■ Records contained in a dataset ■
^^^^^^^^
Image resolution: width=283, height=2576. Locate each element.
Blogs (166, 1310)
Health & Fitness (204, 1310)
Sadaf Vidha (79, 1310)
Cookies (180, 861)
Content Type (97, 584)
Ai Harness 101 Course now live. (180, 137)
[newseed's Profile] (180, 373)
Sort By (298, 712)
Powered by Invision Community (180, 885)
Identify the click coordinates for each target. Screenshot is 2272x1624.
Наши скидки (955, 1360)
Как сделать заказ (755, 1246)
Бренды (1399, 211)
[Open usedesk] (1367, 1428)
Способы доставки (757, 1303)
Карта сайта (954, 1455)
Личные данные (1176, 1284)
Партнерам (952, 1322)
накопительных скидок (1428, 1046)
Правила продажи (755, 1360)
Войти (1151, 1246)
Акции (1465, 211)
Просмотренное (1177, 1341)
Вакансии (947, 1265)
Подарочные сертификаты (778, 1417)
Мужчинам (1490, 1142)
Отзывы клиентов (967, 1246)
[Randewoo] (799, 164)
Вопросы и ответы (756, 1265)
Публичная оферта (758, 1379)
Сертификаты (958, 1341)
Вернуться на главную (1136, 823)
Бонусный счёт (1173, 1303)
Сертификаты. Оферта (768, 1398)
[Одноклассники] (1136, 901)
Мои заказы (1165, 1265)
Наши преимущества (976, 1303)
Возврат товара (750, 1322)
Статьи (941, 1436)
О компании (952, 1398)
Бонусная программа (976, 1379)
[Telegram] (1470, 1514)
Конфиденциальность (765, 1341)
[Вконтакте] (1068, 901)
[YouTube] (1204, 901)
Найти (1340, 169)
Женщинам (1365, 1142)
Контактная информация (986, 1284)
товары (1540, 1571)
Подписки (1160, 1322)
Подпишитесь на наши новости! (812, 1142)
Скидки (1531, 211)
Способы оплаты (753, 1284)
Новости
^^^^^^^^
■ YOUR INSTRUCTIONS ■
Restate the whole of the data exactly.

■ OUTPUT BELOW ■
Image resolution: width=283, height=2576. Locate each element.
Blogs (166, 1310)
Health & Fitness (204, 1310)
Sadaf Vidha (79, 1310)
Cookies (180, 861)
Content Type (97, 584)
Ai Harness 101 Course now live. (180, 137)
[newseed's Profile] (180, 373)
Sort By (298, 712)
Powered by Invision Community (180, 885)
Identify the click coordinates for each target. Screenshot is 2272x1624.
Наши скидки (955, 1360)
Как сделать заказ (755, 1246)
Бренды (1399, 211)
[Open usedesk] (1367, 1428)
Способы доставки (757, 1303)
Карта сайта (954, 1455)
Личные данные (1176, 1284)
Партнерам (952, 1322)
накопительных скидок (1428, 1046)
Правила продажи (755, 1360)
Войти (1151, 1246)
Акции (1465, 211)
Просмотренное (1177, 1341)
Вакансии (947, 1265)
Подарочные сертификаты (778, 1417)
Мужчинам (1490, 1142)
Отзывы клиентов (967, 1246)
[Randewoo] (799, 164)
Вопросы и ответы (756, 1265)
Публичная оферта (758, 1379)
Сертификаты (958, 1341)
Вернуться на главную (1136, 823)
Бонусный счёт (1173, 1303)
Сертификаты. Оферта (768, 1398)
[Одноклассники] (1136, 901)
Мои заказы (1165, 1265)
Наши преимущества (976, 1303)
Возврат товара (750, 1322)
Статьи (941, 1436)
О компании (952, 1398)
Бонусная программа (976, 1379)
[Telegram] (1470, 1514)
Конфиденциальность (765, 1341)
[Вконтакте] (1068, 901)
[YouTube] (1204, 901)
Найти (1340, 169)
Женщинам (1365, 1142)
Контактная информация (986, 1284)
товары (1540, 1571)
Подписки (1160, 1322)
Подпишитесь на наши новости! (812, 1142)
Скидки (1531, 211)
Способы оплаты (753, 1284)
Новости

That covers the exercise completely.